Many criminal cases overlap with various types of protective orders commonly called "restraining orders."  The Judge in a criminal case can issue a criminal protective order as a condition of bail while a case is pending or as part of a sentence at the end of the case.  Often the alleged conduct underpinning a criminal case can give rise to other types of restraining orders such as emergency protective orders, domestic violence restraining orders, and civil harassment restraining orders. Below each type of order is discussed in more depth:
Criminal Protective Order (CPO): CPOs are issued by a criminal court judge at the request of the prosecutor, victim, or witness when the judge feels a party may need protection, such criminal cases involving allegations of domestic violence. This type of protective order can be issued at any point in a criminal proceeding, though it is typically issued at the Arraignment phase. These orders can last up to 10 years. A CPO can be limited to a no negative contact order, or be more comprehensive as a stay-away order, or other orders regarding child custody and visitation of children the restrained party has in common with the protected party.
Emergency Protective Order (EPO): EPOs are requested by a law enforcement officer who places a phone call to an on-call judge who then issues the order over the phone. These can be issued based on allegations of physical abuse, verbal abuse, child abuse, threat of child abduction, stalking, and elder abuse. This order lasts 5 judicial business days to 7 calendar days (if a weekend or holiday falls within the 5 days after issuance). An EPO can include a no negative contact order, a stay-away order, and emergency child custody orders, if appropriate. An EPO generally takes precedence over enforcement of all other protective orders in this list.
Domestic Violence Restraining Order (DVRO): DVROs are issued by a family court judge at the request of the protected party. These can be issued based on allegations of physical abuse, verbal abuse, emotional abuse, stalking, harassment, sexual assault, or threats—physical harm is not required. This type of protective order can be issued for spouses or former spouses, people who are dating or who previously dated, people who are or were ever engaged to one another, people who have children together, certain types of cohabitants, and people related by blood or marriage to the second degree (includes parents, children, siblings, grandparents, but does not include cousins or uncles/aunts). A Temporary Restraining Order (TRO) is issued first on an “ex-parte” or emergency basis, without notice to the restrained party of the protected parties’ intention to seek a protective order. A TRO lasts for 21 to 25 days, until a hearing for a permanent protective order, known as a DVRO or Restraining Order After Hearing (ROAH). After the restrained party has been served and after a hearing on the issues, the “permanent” restraining order can be issued and can last up to 5 years. A TRO and DVRO can both include a no negative contact order, a stay-away order, and other orders regarding child custody and visitation, move-out orders (ordering the restrained party to vacate a shared home), orders for payment of spousal support or child support, and more.

============

Return the stretch of the restraining orders text from "Emergency Protective Order (EPO): EPOs" through "in this list.", copied word for word.

» **Dataset excerpt**
============

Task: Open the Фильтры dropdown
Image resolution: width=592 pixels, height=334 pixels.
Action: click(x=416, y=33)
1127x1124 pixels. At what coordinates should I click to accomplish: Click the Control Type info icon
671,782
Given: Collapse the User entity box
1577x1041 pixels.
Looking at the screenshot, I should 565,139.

============

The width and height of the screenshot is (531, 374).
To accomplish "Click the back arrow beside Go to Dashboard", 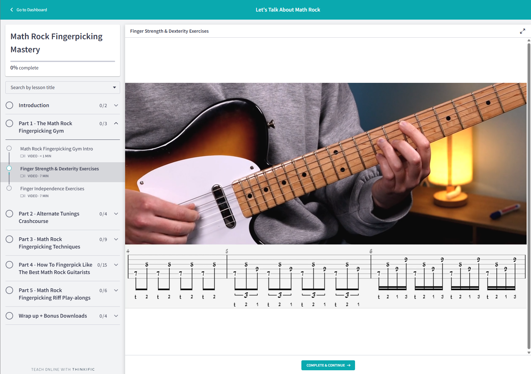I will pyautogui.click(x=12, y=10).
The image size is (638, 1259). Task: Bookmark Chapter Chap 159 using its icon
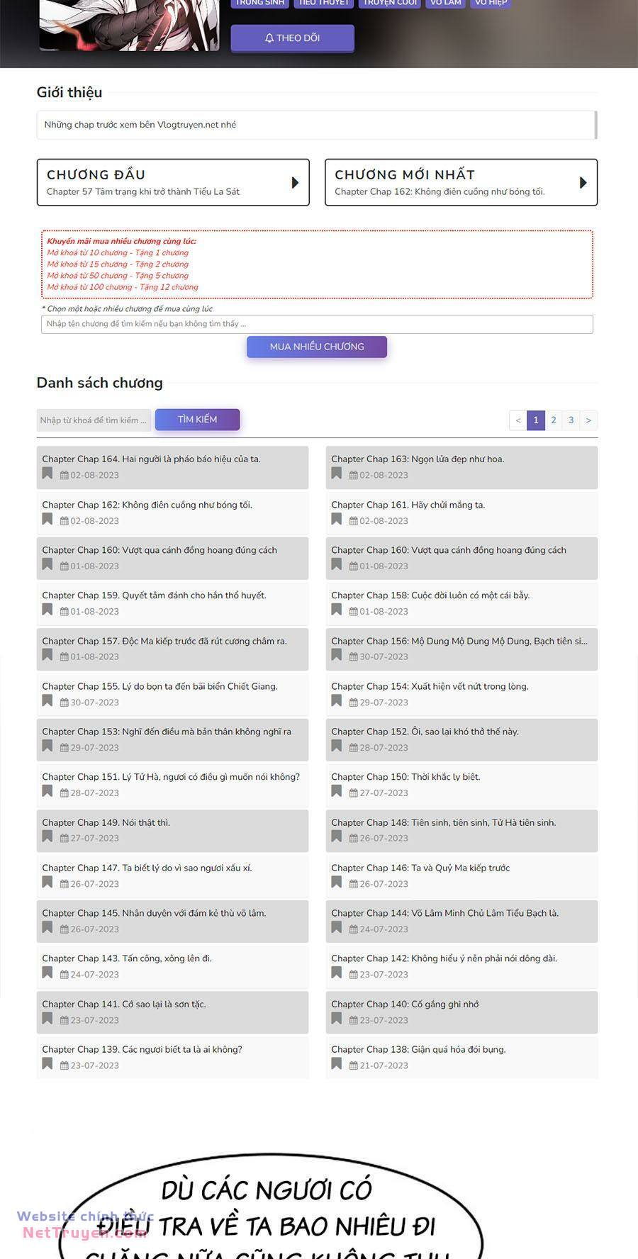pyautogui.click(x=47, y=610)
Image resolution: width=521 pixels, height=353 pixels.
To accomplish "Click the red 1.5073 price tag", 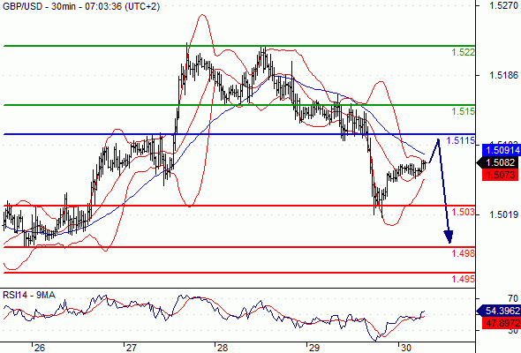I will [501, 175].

============

» **Task result**
Emergency Protective Order (EPO): EPOs are requested by a law enforcement officer who places a phone call to an on-call judge who then issues the order over the phone. These can be issued based on allegations of physical abuse, verbal abuse, child abuse, threat of child abduction, stalking, and elder abuse. This order lasts 5 judicial business days to 7 calendar days (if a weekend or holiday falls within the 5 days after issuance). An EPO can include a no negative contact order, a stay-away order, and emergency child custody orders, if appropriate. An EPO generally takes precedence over enforcement of all other protective orders in this list.